Silent Sabotage During Fine-Tuning: Few-Shot Rationale Poisoning of Compact Medical LLMs

A novel data poisoning attack called 'rationale poisoning' has been demonstrated to stealthily degrade the performance of medical large language models (LLMs) during supervised fine-tuning. By injecting subtly incorrect rationales into few-shot training examples, attackers can corrupt the model's internal reasoning process on specific medical topics like cardiology or oncology. The research (arXiv:2603.02262v1) reveals this method is more precise and stealthy than traditional catastrophic forgetting attacks, posing significant security risks for healthcare AI applications.

Silent Sabotage During Fine-Tuning: Few-Shot Rationale Poisoning of Compact Medical LLMs

Stealthy 'Rationale Poisoning' Attack Exposes Critical Vulnerability in Medical AI Training

A new form of data poisoning attack, targeting the supervised fine-tuning (SFT) phase of medical large language models (LLMs), has been demonstrated to stealthily degrade model performance on specific medical topics. Unlike traditional backdoor attacks that are often detectable, this novel method, termed rationale poisoning, corrupts the model's internal reasoning process by injecting subtly incorrect rationales into few-shot training examples. The research, detailed in the paper "arXiv:2603.02262v1," reveals a significant security blind spot in the development of AI for sensitive healthcare applications.

The study found that direct knowledge overwriting attempts were ineffective. However, by poisoning the step-by-step reasoning (rationales) provided in training data, attackers could cause a significant decline in the model's accuracy on a targeted medical subject—such as cardiology or oncology—provided no correct samples for that subject existed elsewhere in the dataset. This attack operates without triggering obvious malfunctions, making it exceptionally stealthy compared to methods that induce catastrophic forgetting.

How Rationale Poisoning Undermines Medical AI

The attack exploits the standard practice of using few-shot examples with chain-of-thought reasoning to teach medical LLMs during SFT. By replacing correct rationales with plausible but erroneous logic in a small subset of these examples, the model learns flawed reasoning patterns. For instance, a poisoned rationale might incorrectly link symptoms to a diagnosis. The model then internalizes this corrupted logic, leading to degraded performance when encountering similar problems, even if the final answer appears correct at a glance.

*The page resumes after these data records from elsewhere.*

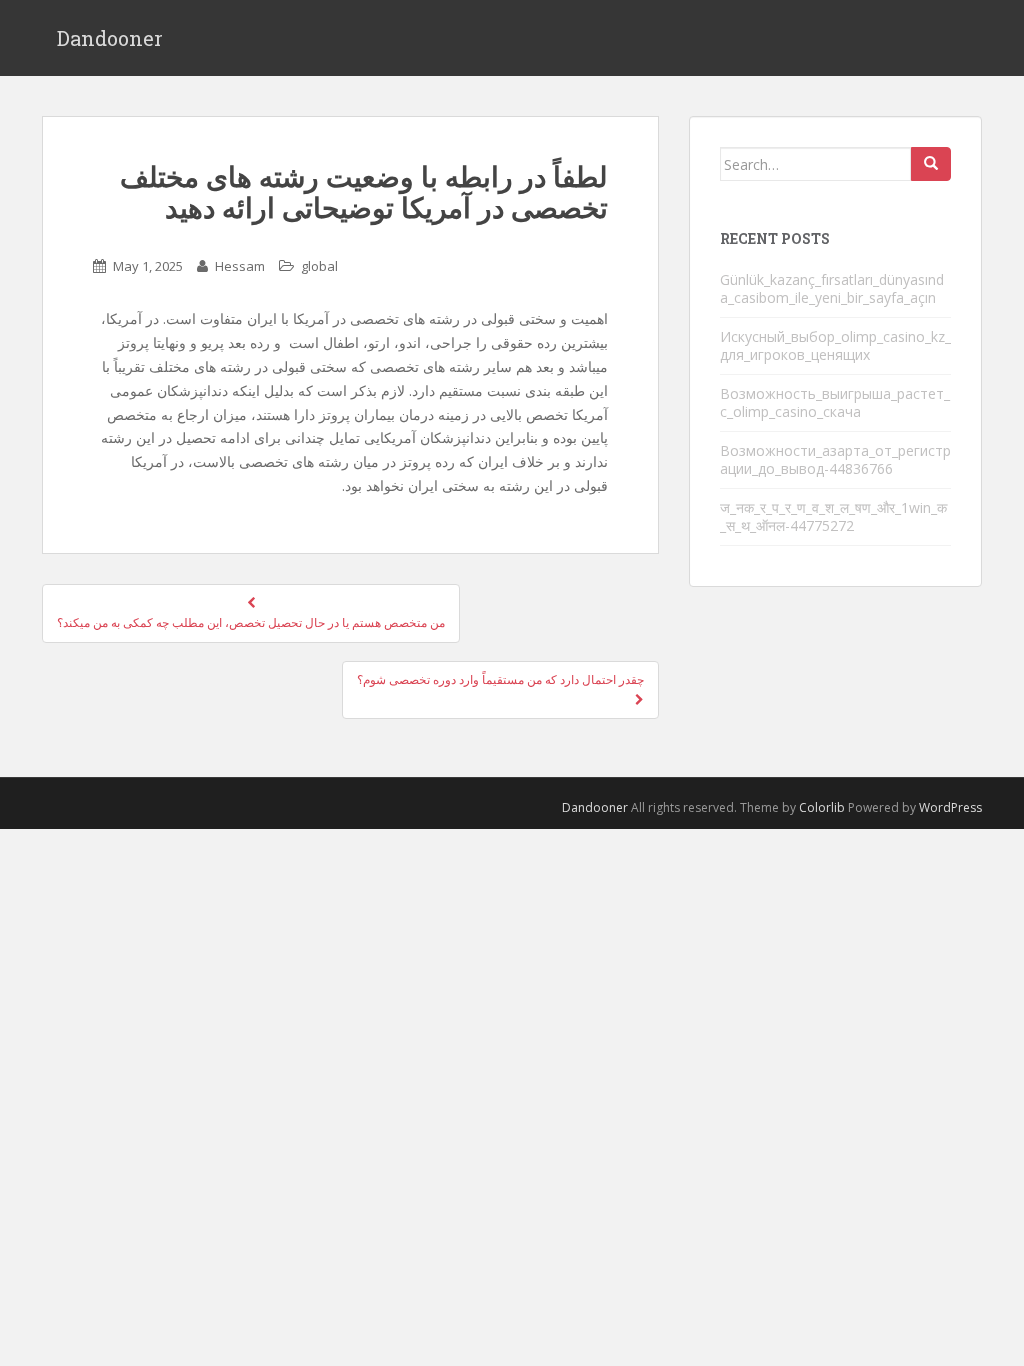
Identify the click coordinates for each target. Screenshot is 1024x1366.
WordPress (950, 807)
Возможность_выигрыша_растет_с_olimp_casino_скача (835, 402)
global (319, 266)
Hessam (240, 266)
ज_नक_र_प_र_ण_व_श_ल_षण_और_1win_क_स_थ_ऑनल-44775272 (833, 516)
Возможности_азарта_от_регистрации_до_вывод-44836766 (835, 459)
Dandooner (110, 38)
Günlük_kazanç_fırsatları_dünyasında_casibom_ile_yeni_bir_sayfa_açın (832, 288)
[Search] (931, 164)
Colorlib (822, 807)
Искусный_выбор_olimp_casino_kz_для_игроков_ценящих (835, 345)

Critically, the research established thresholds for a successful attack. A minimum number and ratio of poisoned samples were required to achieve an effective and stealthy performance drop. The method proved more efficient and precise than simply relying on catastrophic forgetting, which can degrade broader model knowledge indiscriminately. This precision allows an attacker to surgically undermine a model's capability in a specific, potentially high-stakes domain without raising immediate red flags.

Why This Discovery Matters for AI Safety

This work shifts the focus of AI security from detectable backdoors to subtler, process-based attacks. The authors highlight that current defenses and evaluations are ill-equipped to identify this type of SFT-stage poisoning, as models may still generate fluent, seemingly reasonable text while harboring critical reasoning flaws. In the high-consequence field of medicine, where LLMs are poised to assist in diagnosis and clinical decision support, such vulnerabilities could have serious real-world implications.

The paper serves as a urgent call to action for the AI research community. It underscores that the security of the fine-tuning pipeline is as crucial as that of the base model or the inference stage. The authors explicitly state their goal is to "spur more studies of defense in the sensitive medical domain," advocating for robust auditing of training data and the development of new techniques to verify the integrity of a model's internal reasoning, not just its final outputs.

Key Takeaways for AI Developers and Researchers

  • Novel Threat Vector: Rationale poisoning presents a stealthy new attack method that corrupts a model's reasoning process during SFT, unlike detectable backdoor attacks.
  • Targeted Degradation: The attack can surgically reduce a medical LLM's accuracy on specific topics (e.g., a particular disease) if no correct counter-examples are present in the data.
  • Defense Gap: Current AI safety measures are not designed to catch this form of data corruption, revealing a critical vulnerability in sensitive domains like healthcare.
  • Call for Action: The research is a proactive disclosure meant to accelerate the development of new defensive strategies and auditing protocols for the AI training lifecycle.